Am 22.09.19 um 21:05 schrieb SZEDER Gábor:
> On Sat, Sep 21, 2019 at 02:37:18PM +0200, René Scharfe wrote:
>> Am 21.09.19 um 11:57 schrieb SZEDER Gábor:
>>> On Fri, Sep 20, 2019 at 08:14:07PM +0200, SZEDER Gábor wrote:
>>>> On Fri, Sep 20, 2019 at 08:13:02PM +0200, SZEDER Gábor wrote:
>>>>>> If the (re)introduced leak doesn't impact performance and memory
>>>>>> usage too much then duplicating tip_name again in name_rev() or
>>>>>> rather your new create_or_update_name() would likely make the
>>>>>> lifetimes of those string buffers easier to manage.
>>>>>
>>>>> Yeah, the easiest would be when each 'struct rev_name' in the commit
>>>>> slab would have its own 'tip_name' string, but that would result in
>>>>> a lot of duplicated strings and increased memory usage.
>>>>
>>>> I didn't measure how much more memory would be used, though.
>>>
>>> So, I tried the patch below to give each 'struct rev_name' instance
>>> its own copy of 'tip_name', and the memory usage of 'git name-rev
>>> --all' usually increased.
>>>
>>> The increase depends on how many merges and how many refs there are
>>> compared to the number of commits: the fewer merges and refs, the
>>> higher the more the memory usage increased:
>>>
>>> linux: +4.8%
>>> gcc: +7.2%
>>> gecko-dev: +9.2%
>>> webkit: +12.4%
>>> llvm-project: +19.0%
>>
>> Is that the overall memory usage or just for struct rev_name instances
>> and tip_name strings?
>
> It's overall memory usage, the avarage of five runs of:
>
> /usr/bin/time --format='%M' ~/src/git/git name-rev --all
>
>> And how much is that in absolute terms?
>
> git: 29801 -> 28514
> linux: 317018 -> 332218
> gcc: 106462 -> 114140
> gecko: 315448 -> 344486
> webkit: 55847 -> 62780
> llvm: 112867 -> 134384
I only have the first two handy, and I get numbers like this with
master:
git, lots of branches with long names: 3075476
git, local clone, single branch: 1349016
linux, single branch: 1520468
O_o
>> (Perhaps
>> it's worth it to get the memory ownership question off the table at
>> least during the transformation to iterative processing.)
>
> I looked into it only because I got curious, but other than that I
> will definitely play the "beyond the scope of this patch series" card
> :)
Fair enough.
>> I wonder why regular commits even need a struct name_rev. Shouldn't
>> only tips and roots need ones? And perhaps merges and occasional
>> regular "checkpoint" commits, to avoid too many duplicate traversals.
>
> The 'struct rev_name' holds all info that's necessary to determine the
> commit's name. It seems to be much simpler to just attach one to each
> commit and then retrieve it from the commit slab when printing the
> name of the commit than to come up with an algorithm where only a
> sleect set of commits get a 'struct rev_name', including how to access
> those when naming a commit that doesn't have one.
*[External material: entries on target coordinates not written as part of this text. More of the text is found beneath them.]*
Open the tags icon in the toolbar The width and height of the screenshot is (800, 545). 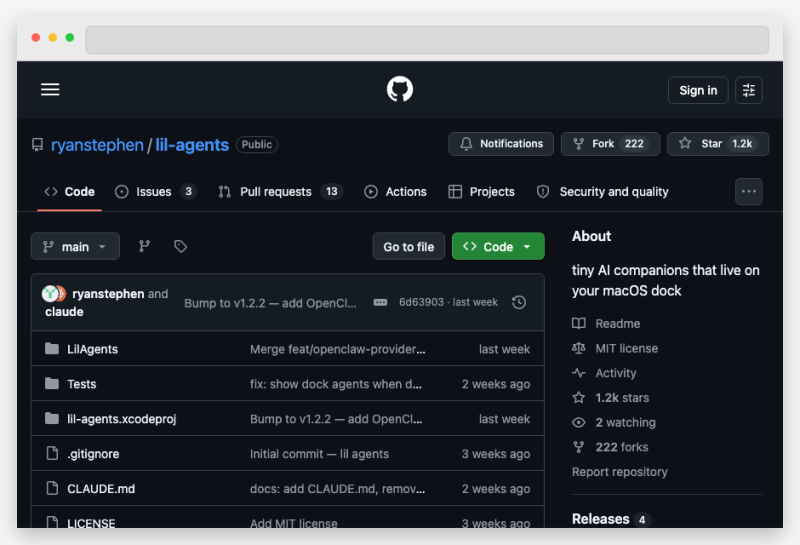[x=180, y=246]
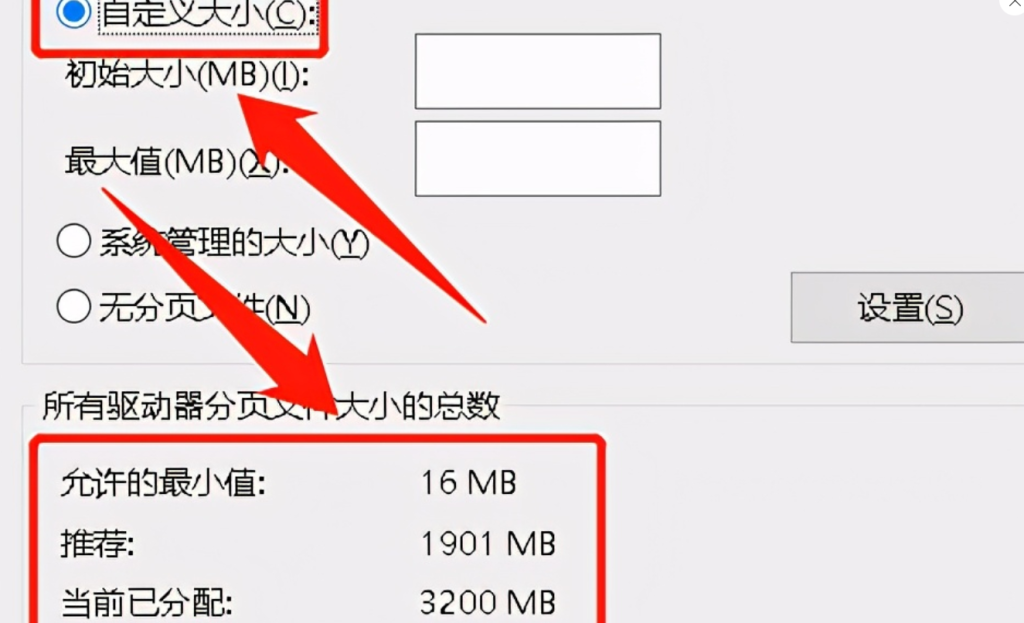Click the 系统管理的大小(Y) label text
Screen dimensions: 1024x623
[x=234, y=242]
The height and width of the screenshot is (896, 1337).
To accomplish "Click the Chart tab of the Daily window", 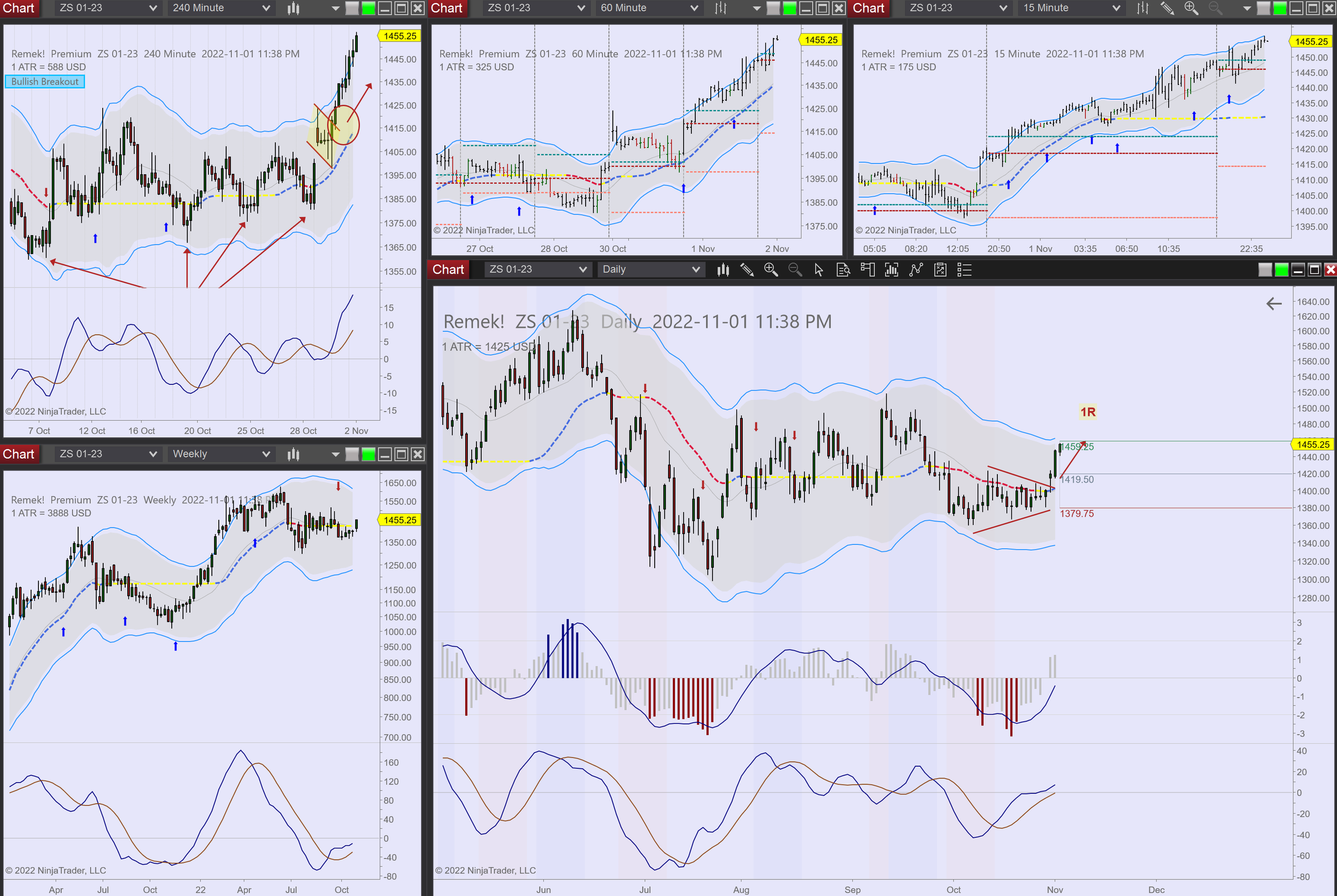I will (448, 269).
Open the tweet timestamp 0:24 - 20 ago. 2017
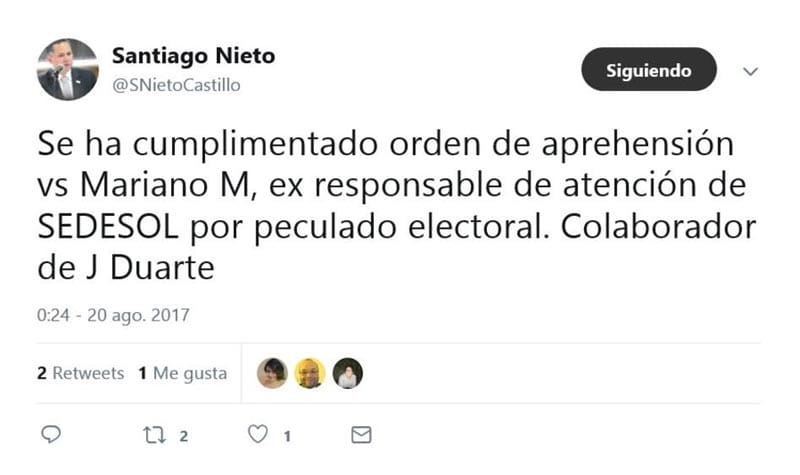 [113, 315]
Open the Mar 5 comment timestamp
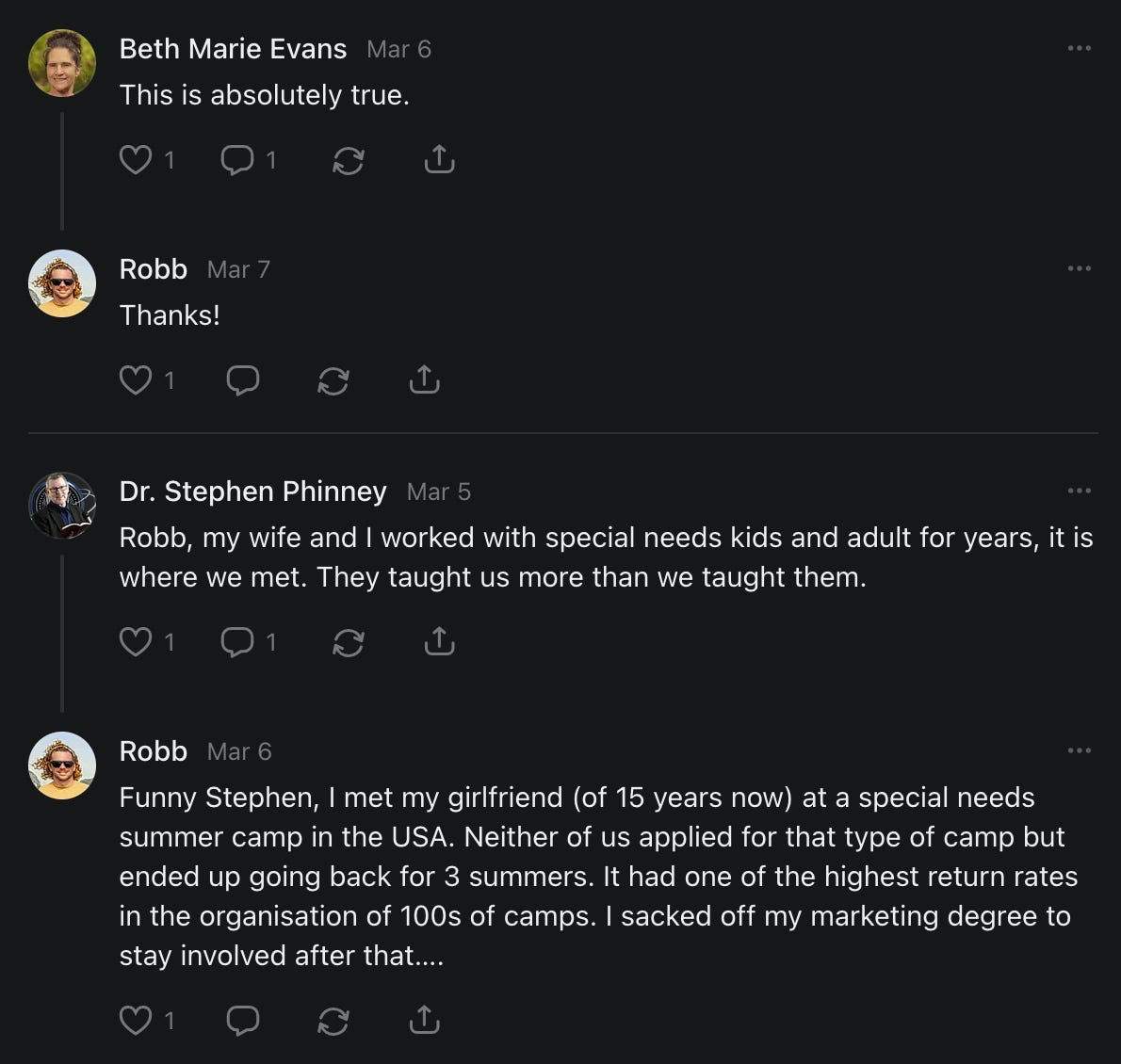The image size is (1121, 1064). (x=438, y=492)
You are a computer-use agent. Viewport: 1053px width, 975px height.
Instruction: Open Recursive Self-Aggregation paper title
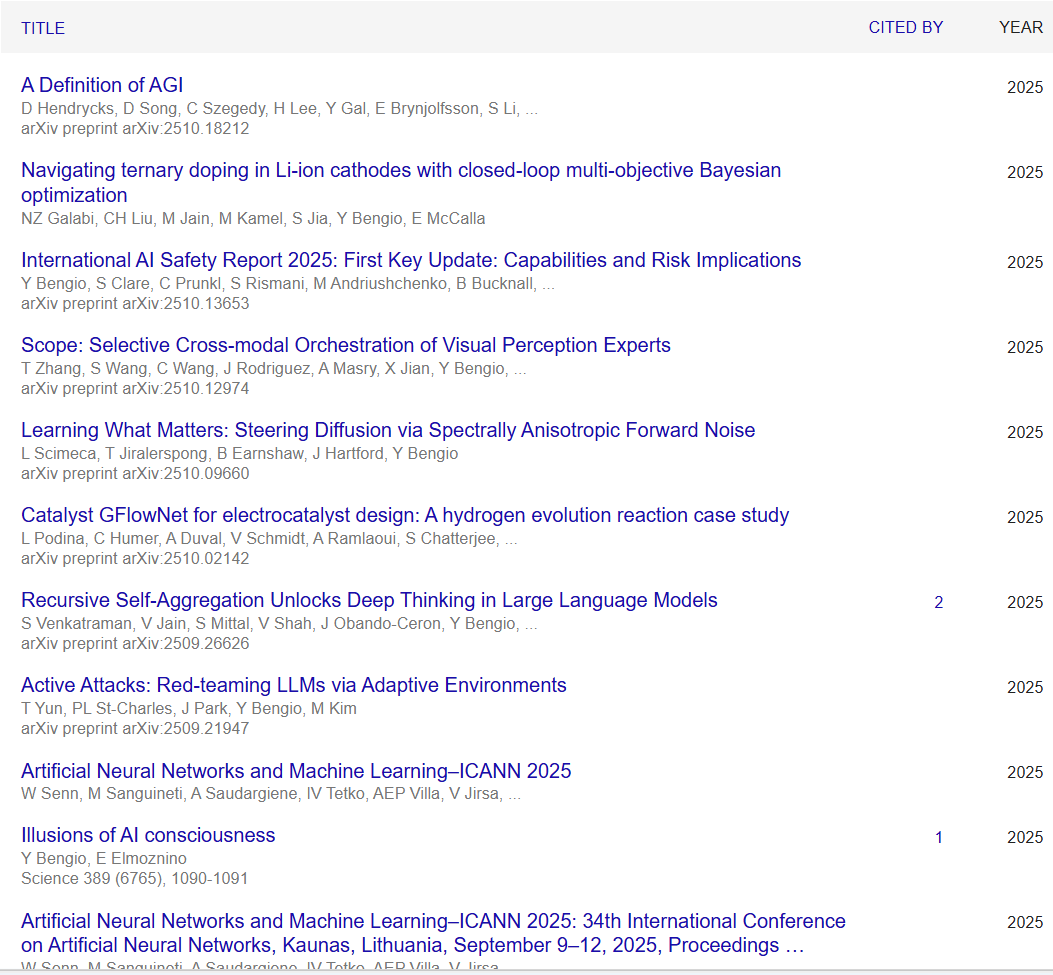369,600
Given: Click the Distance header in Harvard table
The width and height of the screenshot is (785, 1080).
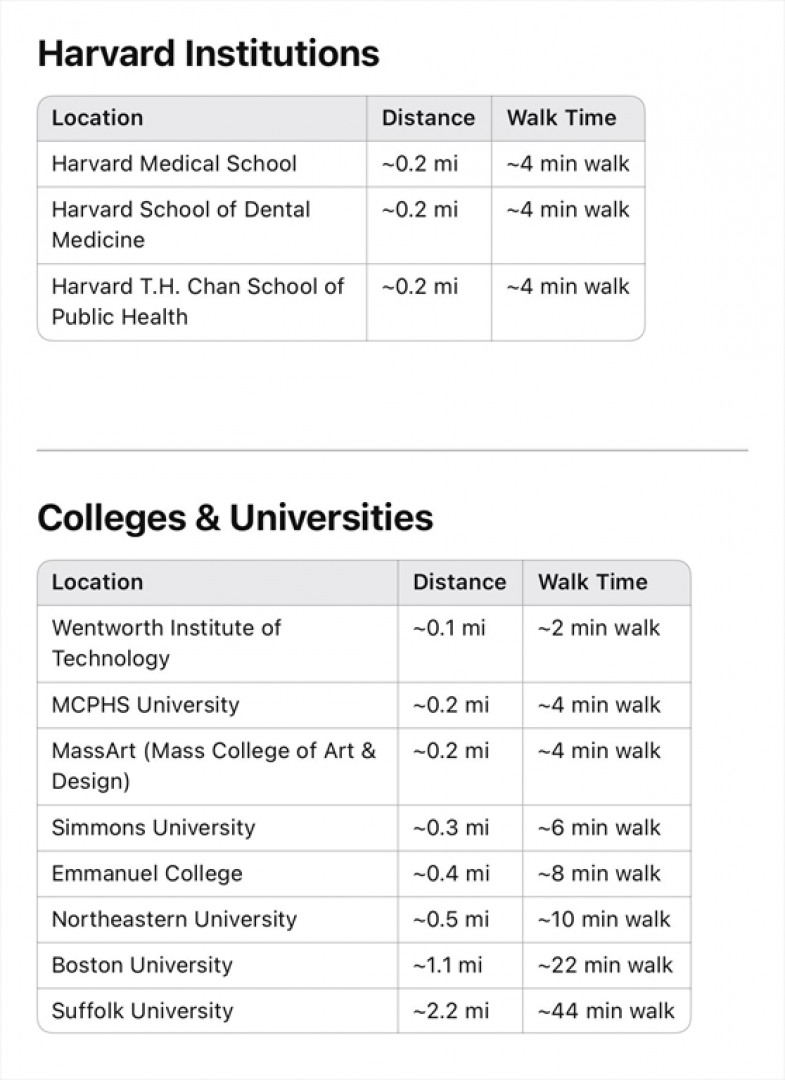Looking at the screenshot, I should tap(428, 118).
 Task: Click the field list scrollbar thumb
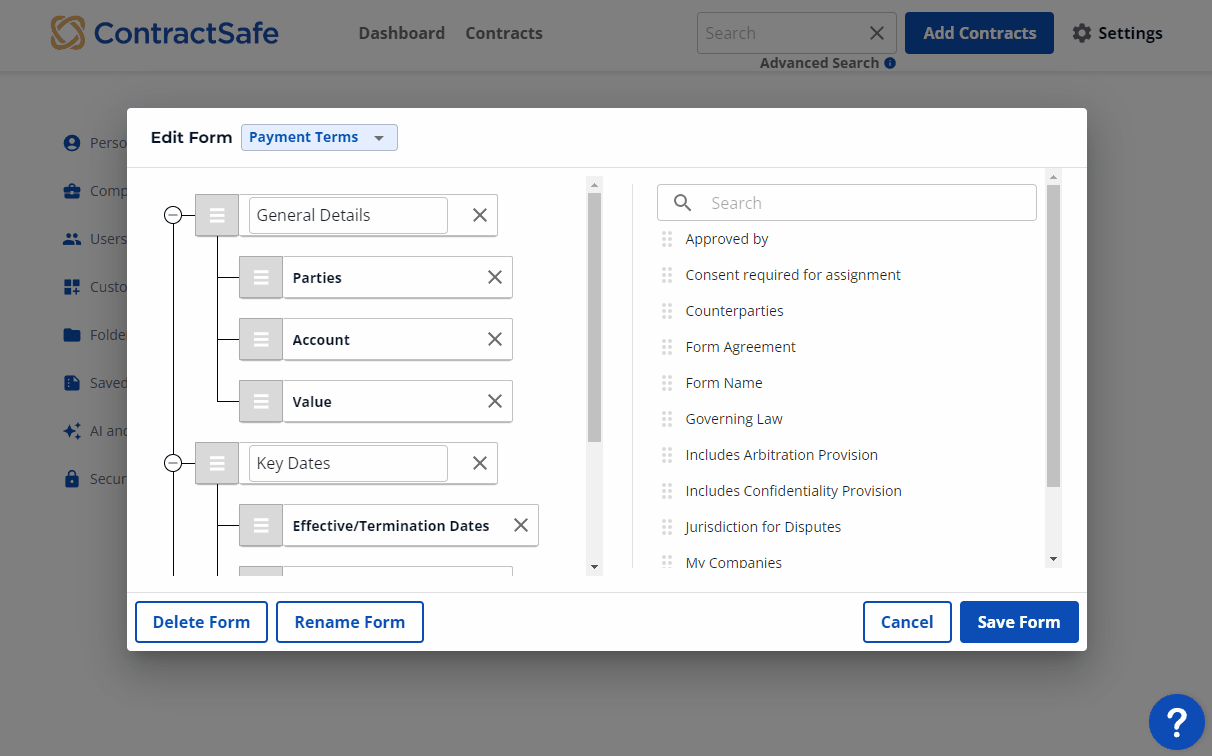pos(1053,335)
Sure, the lookup of individual commits is much easier once all commits
have name tags attached. Preparing that sounds expensive, though.
It's a trade-off favoring looking up lots of names per program run.
>>> --- >8 ---
>>>
>>> diff --git a/builtin/name-rev.c b/builtin/name-rev.c
>>> index 6969af76c4..62ab78242b 100644
>>> --- a/builtin/name-rev.c
>>> +++ b/builtin/name-rev.c
>>> @@ -88,6 +88,7 @@ static struct rev_name *create_or_update_name(struct
>>> commit *commit,
>>> set_commit_rev_name(commit, name);
>>> goto copy_data;
>>> } else if (is_better_name(name, taggerdate, distance, from_tag)) {
>>> + free((char*) name->tip_name);
>>> copy_data:
>>> name->tip_name = tip_name;
>>
>> I would have expected a xstrdup() call here.
>
> But then we'd needed to release the results of all those xstrfmt()
> calls at the callsites of create_or_update_name(), so instead of those
> strdup() calls that you deem unnecessary we would need additional
> free() calls.
Correct. That would be simpler and shouldn't affect peak memory
usage.
René